I just had the same experience with shars upon checkout the shipping was crazy......I backed out of the online order....


----------



## mrbreezeet1 (May 25, 2013)

metalmole said:


> I just had the same experience with shars upon checkout the shipping was crazy......I backed out of the online order....



you got some ER 40's on e bay didn't you?


----------



## Tommie D (May 26, 2013)

I can tell you where NOT to buy.  

http://www.amazon.com/11Pcs-ER11-Sp...F8&qid=1369542809&sr=8-8&keywords=er11+collet


Plain junk........ "Accuracy: 0.01mm. Made of high grade spring steel"    I'm doubting the accuracy as some of the slots were not cut straight and a couple of 'extra slots' that were just started. 
Spend a little more and get some good quality collets.

Tom


----------



## fretsman (May 26, 2013)

> Just got thru buying three ER40 collets from Shars and the only options on shipping were so expensive I complained.

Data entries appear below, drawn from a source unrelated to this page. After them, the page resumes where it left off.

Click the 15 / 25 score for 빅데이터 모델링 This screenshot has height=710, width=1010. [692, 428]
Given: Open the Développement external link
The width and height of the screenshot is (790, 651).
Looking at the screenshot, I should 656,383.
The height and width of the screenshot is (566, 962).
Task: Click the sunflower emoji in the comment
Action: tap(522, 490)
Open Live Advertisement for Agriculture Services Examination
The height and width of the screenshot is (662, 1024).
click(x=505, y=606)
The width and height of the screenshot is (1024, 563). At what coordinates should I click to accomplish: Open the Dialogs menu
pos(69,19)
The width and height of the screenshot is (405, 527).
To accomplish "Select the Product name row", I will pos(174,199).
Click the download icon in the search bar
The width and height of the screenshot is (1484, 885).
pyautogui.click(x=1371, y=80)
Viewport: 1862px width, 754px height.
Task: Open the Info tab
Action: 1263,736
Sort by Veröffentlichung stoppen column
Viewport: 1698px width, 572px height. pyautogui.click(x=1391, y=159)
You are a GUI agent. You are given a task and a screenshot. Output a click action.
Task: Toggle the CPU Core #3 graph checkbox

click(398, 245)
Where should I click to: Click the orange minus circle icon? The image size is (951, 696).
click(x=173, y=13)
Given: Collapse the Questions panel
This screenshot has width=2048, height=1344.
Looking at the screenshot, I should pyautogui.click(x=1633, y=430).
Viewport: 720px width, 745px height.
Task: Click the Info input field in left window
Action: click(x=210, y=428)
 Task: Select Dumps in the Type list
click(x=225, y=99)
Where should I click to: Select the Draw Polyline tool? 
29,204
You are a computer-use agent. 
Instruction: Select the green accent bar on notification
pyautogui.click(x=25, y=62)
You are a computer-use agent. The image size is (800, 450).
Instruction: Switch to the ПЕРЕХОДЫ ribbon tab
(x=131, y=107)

I got a response back from them telling me if I had CALLED in the order they were now shipping USPS which is cheaper but they haven't updated the online options. Freight was 1/2 of the cost of the collets.I was sad at the response needless to say.


Hmmmm, that's news to me for sure. Sorry about the mislead but they must have changed something over the last year on their main website. I wonder why they charge so much on the website for shipping now. They're very reasonable on ebay but I see they only have a set of these and not individuals at this point. 

They go under the name "discount_machine". 

http://www.ebay.com/itm/SHARS-ER20-...2?pt=BI_Tool_Work_Holding&hash=item4602d84f78

Dave


----------



## mrbreezeet1 (May 26, 2013)

fretsman said:


> Hmmmm, that's news to me for sure. Sorry about the mislead but they must have changed something over the last year on their main website. I wonder why they charge so much on the website for shipping now. They're very reasonable on ebay but I see they only have a set of these and not individuals at this point.
> 
> They go under the name "discount_machine".
> 
> ...



Oh, no separate ER40 collets on e bay?
I had about $100.00 worth of ER40 collets in my cart from there website, but even using checkout with Pay Pal, they wanted to have me fill out a bunch of forms, just to see the shipping, so I closed the page.


----------



## metalmole (May 26, 2013)

mrbreezeet1 said:


> you got some ER 40's on e bay didn't you?


 No it was on there website


----------



## mrbreezeet1 (May 26, 2013)

metalmole said:


> No it was on there website



Who is "They"


----------



## metalmole (May 26, 2013)

mrbreezeet1 said:


> Who is "They"


shars


----------



## darkzero (Jun 1, 2013)

I don't know about cheapest but for best quality for the buck I would say Techniks brand. I hear nothing but good about all their collets & are said to be the best import collets available, quality on par with some of the high dollar collets & they don't cost a lot.

All my ER-40, ER-16, & DA200 collets are Techniks & I'm very happy with them. Depending on how fast I need one, I get mine from ebay sellers hemlytool or allindustrialtoolsupply, both have their own websites. I got my DA200 set directly through All Industrial's website as it was cheaper than their listing on ebay, still free shipping.

Techniks ER-20s are $14.15 ea shipped from ebay seller cnctoolingstore.


----------